Instructions to follow: Every line in the records below with the string "near" needs to be copied out.

The data:
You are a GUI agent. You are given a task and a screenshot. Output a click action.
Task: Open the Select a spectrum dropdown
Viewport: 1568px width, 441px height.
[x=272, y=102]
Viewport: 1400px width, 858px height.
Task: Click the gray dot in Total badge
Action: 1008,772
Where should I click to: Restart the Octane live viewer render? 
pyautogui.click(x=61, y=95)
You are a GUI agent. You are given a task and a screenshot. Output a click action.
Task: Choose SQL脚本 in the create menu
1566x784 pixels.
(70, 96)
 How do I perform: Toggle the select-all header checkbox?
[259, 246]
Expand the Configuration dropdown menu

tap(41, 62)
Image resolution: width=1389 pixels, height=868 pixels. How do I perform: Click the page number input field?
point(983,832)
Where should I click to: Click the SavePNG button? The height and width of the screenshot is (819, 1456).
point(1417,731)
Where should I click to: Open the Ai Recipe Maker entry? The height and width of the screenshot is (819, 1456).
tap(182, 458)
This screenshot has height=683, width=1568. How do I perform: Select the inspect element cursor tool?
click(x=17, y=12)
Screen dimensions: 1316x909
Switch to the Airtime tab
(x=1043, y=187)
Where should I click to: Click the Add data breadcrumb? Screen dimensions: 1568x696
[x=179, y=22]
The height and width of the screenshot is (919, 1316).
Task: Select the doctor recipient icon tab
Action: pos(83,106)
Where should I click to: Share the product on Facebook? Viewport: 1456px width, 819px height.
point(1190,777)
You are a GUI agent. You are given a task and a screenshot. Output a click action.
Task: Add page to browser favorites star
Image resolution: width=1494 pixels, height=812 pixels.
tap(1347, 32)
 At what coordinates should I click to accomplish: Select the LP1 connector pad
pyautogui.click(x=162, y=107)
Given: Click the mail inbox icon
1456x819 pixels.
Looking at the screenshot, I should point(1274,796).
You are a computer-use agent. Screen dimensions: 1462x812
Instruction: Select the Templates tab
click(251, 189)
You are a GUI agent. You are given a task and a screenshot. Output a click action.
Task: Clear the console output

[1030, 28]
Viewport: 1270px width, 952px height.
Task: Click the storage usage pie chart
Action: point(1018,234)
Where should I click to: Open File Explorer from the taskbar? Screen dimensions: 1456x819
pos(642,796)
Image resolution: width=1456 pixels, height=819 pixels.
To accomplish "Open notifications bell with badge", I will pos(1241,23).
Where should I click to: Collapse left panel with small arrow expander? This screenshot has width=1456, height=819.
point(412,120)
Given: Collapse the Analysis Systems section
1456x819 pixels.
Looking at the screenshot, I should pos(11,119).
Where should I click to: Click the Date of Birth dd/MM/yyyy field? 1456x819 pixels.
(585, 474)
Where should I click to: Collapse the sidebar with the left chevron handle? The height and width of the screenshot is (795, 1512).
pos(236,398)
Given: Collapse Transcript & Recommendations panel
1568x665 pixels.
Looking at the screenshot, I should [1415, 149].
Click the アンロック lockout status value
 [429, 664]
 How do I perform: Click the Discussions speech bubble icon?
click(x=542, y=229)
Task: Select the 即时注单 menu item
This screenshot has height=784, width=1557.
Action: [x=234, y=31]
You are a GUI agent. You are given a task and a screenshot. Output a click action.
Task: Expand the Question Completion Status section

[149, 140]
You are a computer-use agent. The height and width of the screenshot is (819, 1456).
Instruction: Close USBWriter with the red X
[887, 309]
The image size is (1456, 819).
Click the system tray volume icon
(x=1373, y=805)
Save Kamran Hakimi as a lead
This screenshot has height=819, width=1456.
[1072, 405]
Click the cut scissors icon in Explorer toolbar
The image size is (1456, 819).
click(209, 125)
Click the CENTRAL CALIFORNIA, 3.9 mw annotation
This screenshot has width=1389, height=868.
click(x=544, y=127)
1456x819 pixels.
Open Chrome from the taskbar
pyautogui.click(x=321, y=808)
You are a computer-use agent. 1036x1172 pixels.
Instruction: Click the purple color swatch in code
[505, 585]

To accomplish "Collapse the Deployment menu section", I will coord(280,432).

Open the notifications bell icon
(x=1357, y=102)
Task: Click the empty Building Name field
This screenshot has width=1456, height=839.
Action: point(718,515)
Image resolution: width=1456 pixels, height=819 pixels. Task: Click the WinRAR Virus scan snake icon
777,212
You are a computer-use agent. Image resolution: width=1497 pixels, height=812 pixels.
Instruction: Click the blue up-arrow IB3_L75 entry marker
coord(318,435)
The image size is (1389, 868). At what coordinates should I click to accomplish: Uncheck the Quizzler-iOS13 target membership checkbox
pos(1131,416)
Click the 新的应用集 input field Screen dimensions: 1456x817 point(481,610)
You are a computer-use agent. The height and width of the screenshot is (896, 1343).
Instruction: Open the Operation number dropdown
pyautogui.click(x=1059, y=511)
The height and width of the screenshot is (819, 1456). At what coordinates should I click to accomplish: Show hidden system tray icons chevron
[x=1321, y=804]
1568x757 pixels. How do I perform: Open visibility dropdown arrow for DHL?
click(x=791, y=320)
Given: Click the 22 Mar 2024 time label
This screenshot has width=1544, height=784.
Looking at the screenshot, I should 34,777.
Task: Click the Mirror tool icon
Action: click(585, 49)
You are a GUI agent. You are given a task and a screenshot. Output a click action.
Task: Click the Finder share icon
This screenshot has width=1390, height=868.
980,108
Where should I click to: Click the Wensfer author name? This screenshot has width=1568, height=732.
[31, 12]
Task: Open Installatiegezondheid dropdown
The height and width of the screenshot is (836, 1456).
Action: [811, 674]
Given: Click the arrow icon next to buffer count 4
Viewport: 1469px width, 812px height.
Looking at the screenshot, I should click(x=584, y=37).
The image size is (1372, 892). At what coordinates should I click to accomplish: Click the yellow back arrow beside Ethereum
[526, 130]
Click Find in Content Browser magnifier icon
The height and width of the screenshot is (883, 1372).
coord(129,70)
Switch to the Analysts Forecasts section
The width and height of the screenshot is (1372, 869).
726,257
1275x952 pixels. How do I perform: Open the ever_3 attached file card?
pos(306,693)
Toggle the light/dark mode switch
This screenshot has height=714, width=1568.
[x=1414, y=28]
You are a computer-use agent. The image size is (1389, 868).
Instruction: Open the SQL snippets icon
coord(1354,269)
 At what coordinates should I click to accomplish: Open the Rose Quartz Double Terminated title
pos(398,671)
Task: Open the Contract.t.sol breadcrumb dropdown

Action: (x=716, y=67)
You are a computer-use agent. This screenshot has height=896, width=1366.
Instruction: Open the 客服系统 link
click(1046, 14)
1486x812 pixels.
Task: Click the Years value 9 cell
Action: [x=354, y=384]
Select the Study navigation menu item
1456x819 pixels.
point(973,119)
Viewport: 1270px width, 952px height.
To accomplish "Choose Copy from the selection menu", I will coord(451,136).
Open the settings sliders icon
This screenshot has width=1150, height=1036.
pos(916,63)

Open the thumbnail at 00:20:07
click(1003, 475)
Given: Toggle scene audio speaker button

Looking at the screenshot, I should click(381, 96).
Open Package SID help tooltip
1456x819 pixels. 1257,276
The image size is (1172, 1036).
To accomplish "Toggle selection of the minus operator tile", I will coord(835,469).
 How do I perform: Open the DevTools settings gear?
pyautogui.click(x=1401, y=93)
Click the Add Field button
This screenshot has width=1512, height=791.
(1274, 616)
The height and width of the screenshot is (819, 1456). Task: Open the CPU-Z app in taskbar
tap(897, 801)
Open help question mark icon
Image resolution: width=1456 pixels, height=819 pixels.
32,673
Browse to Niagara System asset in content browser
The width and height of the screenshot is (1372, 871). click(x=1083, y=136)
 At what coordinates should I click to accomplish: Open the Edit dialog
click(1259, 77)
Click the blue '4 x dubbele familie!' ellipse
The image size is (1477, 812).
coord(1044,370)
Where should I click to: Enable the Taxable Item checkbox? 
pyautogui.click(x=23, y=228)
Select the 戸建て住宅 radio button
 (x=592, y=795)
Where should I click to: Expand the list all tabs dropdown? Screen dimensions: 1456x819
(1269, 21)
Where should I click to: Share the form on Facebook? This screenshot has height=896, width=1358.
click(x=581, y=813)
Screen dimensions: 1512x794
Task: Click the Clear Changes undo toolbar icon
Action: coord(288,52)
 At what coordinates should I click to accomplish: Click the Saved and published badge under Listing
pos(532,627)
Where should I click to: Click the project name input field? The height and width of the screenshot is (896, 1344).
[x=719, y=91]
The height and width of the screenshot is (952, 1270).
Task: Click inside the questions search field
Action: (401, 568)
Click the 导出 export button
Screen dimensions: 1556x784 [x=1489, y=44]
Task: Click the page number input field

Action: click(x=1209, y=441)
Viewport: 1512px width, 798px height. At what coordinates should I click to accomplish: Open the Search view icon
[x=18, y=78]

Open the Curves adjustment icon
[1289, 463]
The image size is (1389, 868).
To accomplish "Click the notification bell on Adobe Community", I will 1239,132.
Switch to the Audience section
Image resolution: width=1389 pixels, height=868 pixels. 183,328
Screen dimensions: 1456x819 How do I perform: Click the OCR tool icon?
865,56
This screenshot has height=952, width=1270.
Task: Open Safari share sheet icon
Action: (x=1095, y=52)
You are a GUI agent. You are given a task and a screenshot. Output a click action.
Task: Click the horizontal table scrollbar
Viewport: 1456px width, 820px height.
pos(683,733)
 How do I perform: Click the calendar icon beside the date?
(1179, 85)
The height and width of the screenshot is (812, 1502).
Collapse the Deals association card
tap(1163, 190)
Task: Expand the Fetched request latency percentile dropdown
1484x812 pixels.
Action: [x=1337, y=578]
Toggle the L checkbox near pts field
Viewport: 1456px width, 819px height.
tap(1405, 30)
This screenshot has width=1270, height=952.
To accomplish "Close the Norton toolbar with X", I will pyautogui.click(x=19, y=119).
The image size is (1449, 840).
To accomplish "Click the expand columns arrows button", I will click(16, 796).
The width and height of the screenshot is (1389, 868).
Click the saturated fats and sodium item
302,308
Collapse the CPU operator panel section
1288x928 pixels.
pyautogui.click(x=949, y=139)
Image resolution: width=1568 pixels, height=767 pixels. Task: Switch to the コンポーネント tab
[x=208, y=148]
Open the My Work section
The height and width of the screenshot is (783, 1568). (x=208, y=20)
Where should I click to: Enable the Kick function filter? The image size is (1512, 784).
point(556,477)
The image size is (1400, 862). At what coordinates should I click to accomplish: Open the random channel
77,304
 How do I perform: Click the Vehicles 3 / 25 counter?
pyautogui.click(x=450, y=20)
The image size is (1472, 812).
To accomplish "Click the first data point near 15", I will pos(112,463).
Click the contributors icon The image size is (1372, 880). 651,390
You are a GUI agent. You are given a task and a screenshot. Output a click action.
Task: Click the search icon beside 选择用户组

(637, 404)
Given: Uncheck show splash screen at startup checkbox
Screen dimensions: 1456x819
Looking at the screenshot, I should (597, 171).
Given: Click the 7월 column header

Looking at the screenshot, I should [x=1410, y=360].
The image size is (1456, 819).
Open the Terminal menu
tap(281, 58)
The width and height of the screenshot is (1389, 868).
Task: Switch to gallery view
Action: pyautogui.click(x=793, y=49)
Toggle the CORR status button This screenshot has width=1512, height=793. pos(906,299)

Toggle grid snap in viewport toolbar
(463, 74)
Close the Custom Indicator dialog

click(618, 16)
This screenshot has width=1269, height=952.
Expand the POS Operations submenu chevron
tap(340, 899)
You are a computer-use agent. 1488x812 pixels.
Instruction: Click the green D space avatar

Exercise response:
Toggle the L checkbox near pts field
To accomplish "Click the first data point near 15", I will pos(112,463).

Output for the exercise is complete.